ホストオペレーティングシステムは、セッションの開始前にアプリケーションがチャネル宛先アドレスの一意の割り当てを要求できるインターフェースを提供すべき (SHOULD) であり、この割り当てデータベースはホストの再起動後も持続すべき (SHOULD) です。持続的な割り当てを提供することで、ホストアプリケーションは Web ページや別のディレクトリで開始時間の前にセッションを宣伝できます。(この問題は SSM アプリケーションに固有のものではなく、ASM でも同じ問題が発生することに注意してください。)

この文書は、アドレスを要求または返却するためのインターフェースを定義しておらず、それらの割り当てを保存するためのホストアルゴリズムも指定していません。1つのもっともらしい抽象 API は RFC 2771 [RFC2771] で定義されています。RFC 2771 は、アプリケーションが特定のアドレス範囲内のアドレスを要求することを許可していることに注意してください。このインターフェースが使用される場合、範囲の開始アドレスはアプリケーションによってランダムに選択されるべき (SHOULD) です。

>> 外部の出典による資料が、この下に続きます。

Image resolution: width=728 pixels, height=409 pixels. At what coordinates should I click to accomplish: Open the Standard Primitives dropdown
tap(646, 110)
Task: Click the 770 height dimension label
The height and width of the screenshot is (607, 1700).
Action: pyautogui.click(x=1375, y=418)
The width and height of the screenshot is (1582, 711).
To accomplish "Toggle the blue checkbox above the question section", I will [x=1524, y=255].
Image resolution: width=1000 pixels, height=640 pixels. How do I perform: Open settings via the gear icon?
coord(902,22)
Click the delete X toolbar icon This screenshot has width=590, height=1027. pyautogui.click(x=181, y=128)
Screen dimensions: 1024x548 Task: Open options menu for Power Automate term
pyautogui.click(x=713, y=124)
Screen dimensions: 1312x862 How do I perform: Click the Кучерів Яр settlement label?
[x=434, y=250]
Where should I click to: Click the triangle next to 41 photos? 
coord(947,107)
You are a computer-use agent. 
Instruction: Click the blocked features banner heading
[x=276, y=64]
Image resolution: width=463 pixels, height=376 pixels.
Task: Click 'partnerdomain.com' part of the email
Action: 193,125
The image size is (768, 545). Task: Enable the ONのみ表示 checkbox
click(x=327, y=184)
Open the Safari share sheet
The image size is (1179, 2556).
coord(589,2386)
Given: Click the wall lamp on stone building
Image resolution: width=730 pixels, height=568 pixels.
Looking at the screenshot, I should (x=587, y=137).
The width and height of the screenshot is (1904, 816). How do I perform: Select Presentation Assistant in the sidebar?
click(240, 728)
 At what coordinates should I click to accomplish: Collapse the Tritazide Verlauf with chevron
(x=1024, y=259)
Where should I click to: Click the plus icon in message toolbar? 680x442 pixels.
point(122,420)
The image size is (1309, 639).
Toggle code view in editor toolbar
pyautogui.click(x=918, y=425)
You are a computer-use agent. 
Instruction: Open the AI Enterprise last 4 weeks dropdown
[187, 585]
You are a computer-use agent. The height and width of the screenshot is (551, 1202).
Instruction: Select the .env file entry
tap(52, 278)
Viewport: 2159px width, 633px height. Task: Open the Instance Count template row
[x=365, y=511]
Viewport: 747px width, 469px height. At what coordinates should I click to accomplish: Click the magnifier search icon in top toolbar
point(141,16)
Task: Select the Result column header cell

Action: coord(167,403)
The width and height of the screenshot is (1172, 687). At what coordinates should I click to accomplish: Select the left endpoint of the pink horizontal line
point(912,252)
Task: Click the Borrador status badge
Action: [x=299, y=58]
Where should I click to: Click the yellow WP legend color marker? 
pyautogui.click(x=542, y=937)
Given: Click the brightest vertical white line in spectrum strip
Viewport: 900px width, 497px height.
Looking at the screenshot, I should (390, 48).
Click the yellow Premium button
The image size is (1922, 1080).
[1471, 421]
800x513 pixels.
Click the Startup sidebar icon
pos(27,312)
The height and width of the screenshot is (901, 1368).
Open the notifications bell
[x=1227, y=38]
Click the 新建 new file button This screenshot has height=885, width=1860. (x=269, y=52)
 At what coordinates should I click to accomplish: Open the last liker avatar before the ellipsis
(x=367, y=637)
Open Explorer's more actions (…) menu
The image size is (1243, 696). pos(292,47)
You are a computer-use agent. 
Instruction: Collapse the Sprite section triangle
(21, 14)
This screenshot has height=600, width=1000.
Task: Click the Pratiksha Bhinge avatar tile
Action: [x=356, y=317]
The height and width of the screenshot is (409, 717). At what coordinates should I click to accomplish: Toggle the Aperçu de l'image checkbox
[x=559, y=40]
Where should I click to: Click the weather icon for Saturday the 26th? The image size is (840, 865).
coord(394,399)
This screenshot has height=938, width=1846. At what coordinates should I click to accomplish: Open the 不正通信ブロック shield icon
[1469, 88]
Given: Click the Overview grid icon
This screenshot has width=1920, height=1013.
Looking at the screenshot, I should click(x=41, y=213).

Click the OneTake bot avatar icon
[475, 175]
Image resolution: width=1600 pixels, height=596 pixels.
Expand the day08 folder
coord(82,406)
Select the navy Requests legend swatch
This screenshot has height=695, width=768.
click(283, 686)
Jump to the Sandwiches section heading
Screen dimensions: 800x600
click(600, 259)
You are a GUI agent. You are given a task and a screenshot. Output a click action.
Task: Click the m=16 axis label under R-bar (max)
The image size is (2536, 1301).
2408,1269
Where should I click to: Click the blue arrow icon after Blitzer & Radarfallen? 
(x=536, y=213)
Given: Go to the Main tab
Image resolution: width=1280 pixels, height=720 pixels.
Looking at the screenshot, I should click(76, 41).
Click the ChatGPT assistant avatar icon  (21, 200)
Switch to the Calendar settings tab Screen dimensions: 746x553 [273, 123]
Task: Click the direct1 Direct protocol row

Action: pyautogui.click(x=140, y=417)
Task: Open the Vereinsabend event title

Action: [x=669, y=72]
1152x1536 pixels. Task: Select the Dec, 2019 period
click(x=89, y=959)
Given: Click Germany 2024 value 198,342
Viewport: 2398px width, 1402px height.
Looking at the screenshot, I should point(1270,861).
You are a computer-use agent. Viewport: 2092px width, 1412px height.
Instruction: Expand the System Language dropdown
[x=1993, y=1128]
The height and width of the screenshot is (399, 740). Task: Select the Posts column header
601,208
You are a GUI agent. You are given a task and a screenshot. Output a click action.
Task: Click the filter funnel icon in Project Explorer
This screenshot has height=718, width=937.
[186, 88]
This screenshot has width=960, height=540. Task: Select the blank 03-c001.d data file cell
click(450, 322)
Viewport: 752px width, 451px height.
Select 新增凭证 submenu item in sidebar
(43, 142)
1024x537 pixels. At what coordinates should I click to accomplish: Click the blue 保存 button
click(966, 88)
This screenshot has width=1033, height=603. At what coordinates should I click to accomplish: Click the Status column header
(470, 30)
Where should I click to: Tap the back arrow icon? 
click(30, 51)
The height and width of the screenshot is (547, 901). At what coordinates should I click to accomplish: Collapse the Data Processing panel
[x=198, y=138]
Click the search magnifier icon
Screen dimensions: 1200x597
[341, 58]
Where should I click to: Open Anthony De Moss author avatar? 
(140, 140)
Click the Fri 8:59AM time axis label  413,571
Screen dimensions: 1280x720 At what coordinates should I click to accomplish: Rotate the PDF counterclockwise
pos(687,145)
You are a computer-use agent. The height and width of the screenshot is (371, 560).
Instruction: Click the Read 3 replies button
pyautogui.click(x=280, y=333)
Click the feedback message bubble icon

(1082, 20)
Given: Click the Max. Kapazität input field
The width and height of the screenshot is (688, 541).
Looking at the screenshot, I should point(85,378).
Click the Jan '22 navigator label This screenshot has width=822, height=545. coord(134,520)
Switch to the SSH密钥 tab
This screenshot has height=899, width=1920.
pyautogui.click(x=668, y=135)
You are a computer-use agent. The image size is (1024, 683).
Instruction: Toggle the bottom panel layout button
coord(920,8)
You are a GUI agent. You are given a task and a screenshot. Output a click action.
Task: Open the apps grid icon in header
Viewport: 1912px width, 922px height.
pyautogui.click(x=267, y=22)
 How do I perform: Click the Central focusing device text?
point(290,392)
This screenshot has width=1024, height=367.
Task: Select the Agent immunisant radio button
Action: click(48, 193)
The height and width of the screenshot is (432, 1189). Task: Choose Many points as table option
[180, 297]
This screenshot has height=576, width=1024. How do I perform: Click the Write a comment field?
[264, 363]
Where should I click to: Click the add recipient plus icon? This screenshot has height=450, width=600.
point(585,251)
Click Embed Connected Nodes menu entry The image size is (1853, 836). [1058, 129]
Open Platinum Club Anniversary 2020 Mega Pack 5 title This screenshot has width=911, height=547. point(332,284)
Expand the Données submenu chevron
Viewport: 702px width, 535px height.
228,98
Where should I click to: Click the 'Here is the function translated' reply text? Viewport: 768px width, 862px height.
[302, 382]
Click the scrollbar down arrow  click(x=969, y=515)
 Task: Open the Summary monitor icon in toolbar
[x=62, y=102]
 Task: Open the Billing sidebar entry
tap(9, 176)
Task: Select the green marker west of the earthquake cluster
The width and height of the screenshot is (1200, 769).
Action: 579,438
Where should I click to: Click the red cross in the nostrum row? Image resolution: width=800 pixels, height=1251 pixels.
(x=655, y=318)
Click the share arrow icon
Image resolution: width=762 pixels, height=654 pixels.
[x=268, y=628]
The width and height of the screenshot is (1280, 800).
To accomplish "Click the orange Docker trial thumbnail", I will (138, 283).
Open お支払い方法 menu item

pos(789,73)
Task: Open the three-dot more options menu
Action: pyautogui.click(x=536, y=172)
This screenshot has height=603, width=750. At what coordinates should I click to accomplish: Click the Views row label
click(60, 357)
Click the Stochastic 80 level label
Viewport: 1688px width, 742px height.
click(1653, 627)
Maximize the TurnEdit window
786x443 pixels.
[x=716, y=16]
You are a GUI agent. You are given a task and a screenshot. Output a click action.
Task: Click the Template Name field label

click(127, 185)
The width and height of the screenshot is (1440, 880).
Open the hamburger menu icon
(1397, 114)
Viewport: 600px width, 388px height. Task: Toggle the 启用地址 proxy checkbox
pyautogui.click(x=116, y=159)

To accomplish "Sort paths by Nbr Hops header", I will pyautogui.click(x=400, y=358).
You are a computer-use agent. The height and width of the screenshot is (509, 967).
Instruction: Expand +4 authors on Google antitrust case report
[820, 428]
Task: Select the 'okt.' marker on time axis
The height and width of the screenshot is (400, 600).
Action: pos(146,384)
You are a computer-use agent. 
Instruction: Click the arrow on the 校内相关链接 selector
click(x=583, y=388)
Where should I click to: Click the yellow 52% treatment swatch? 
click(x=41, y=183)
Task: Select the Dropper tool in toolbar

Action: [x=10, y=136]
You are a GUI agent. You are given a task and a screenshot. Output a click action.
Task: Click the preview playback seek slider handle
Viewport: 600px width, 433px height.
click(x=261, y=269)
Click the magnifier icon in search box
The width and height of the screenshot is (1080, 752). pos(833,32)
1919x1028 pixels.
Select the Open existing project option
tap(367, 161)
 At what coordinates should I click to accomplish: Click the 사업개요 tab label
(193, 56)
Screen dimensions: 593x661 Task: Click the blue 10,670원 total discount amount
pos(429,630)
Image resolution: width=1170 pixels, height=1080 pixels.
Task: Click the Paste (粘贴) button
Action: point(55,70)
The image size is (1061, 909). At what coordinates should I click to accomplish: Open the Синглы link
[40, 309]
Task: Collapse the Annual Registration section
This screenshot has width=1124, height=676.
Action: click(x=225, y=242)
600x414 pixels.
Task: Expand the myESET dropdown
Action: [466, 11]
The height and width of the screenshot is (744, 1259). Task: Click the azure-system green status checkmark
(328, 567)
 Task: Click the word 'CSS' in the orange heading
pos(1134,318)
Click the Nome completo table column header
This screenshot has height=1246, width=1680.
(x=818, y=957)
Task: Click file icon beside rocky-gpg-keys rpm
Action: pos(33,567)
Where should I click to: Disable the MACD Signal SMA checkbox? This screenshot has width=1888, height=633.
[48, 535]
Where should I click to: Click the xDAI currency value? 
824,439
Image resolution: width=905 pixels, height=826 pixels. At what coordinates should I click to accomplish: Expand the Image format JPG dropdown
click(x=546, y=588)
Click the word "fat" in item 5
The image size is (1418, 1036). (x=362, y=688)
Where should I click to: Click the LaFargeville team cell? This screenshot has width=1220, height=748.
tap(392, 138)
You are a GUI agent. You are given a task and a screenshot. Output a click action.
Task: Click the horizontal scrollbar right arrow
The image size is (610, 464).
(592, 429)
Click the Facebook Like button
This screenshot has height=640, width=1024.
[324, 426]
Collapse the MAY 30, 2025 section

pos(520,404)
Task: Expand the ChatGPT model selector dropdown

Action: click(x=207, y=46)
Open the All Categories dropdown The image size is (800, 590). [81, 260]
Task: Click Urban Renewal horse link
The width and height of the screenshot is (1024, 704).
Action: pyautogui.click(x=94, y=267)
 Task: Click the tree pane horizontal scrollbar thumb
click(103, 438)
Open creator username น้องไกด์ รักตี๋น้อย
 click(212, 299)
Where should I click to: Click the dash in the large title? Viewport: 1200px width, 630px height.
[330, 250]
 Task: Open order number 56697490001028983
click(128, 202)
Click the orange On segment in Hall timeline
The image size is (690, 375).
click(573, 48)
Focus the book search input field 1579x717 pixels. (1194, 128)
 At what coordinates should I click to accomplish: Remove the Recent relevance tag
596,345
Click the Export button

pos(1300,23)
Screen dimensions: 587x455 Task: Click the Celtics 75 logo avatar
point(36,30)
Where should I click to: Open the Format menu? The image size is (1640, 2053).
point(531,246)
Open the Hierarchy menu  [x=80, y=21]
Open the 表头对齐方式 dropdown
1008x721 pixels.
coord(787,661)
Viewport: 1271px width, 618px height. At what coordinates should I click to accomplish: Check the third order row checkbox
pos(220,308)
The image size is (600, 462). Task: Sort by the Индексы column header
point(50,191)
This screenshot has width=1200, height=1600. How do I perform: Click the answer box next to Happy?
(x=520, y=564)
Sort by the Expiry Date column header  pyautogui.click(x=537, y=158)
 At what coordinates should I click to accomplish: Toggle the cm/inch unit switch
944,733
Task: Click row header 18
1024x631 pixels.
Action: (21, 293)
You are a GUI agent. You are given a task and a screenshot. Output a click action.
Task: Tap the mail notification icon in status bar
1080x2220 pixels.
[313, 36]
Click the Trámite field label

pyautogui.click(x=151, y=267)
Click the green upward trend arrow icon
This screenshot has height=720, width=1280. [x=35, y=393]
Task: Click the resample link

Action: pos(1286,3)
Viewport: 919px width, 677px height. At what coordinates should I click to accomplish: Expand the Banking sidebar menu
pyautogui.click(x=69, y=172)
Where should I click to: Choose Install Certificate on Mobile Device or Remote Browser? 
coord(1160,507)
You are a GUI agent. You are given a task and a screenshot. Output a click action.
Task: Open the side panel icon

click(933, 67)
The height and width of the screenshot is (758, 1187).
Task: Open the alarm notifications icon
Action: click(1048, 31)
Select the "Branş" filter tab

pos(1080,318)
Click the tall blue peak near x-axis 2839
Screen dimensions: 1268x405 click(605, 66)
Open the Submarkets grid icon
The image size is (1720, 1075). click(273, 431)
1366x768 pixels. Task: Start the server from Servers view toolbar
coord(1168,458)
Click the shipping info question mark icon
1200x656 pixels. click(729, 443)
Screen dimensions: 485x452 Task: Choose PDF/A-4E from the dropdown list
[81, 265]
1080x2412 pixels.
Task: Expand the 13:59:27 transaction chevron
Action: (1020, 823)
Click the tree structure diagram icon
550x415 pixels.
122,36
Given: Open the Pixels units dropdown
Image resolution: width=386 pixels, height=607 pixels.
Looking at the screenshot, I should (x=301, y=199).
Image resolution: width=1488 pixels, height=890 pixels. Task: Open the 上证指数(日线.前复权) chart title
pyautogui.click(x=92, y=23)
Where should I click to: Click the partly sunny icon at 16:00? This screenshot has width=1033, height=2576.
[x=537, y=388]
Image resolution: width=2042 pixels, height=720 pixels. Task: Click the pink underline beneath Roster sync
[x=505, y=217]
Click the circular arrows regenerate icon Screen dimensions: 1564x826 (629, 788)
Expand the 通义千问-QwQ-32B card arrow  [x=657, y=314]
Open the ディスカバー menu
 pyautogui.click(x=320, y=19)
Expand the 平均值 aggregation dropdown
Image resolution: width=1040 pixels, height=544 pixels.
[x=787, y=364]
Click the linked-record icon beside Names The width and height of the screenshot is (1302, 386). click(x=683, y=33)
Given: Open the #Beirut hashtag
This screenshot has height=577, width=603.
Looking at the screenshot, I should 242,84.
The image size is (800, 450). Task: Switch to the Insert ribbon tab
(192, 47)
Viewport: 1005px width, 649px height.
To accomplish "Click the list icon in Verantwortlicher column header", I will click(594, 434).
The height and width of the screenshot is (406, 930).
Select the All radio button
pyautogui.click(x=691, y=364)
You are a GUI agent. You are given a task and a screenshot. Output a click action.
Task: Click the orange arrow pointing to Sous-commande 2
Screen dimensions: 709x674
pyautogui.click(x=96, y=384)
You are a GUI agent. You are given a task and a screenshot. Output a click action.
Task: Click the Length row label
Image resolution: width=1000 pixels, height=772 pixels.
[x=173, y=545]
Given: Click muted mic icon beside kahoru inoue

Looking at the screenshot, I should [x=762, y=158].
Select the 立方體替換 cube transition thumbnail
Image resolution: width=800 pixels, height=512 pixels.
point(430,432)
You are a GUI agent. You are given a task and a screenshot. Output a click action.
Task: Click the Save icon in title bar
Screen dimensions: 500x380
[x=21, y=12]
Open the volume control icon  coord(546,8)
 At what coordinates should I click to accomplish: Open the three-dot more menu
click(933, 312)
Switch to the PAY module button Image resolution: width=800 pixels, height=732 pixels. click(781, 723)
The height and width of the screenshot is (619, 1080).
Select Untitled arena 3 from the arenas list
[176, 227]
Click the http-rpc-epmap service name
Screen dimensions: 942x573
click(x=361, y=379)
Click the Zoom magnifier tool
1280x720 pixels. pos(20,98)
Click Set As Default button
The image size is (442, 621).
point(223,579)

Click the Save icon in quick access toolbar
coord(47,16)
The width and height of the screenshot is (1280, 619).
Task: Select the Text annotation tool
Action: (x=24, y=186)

IPv6 の場合、管理的にスコープされた SSM チャネルアドレスは、SSM 宛先アドレスに適切なスコープ識別子を選択することによって作成されます。通常の IPv6 マルチキャストスコープ境界 [SCOPINGv6] は、SSM 宛先アドレスに送信されるトラフィックに適用され、これには送信元と宛先アドレスの両方に適用される関連する境界が含まれます。

IPv4 ソース特定マルチキャストに対して、世界的に合意された管理的にスコープされたアドレス範囲 [ADMIN-SCOPE] は現在定義されていません。IPv4 の場合、SSM アドレスの管理上のスコーピングは、ドメインの境界ルーターでスコープされたアドレスに送信される発信 SSM トラフィックをフィルタリングすることによって、管理ドメイン内で実装できます。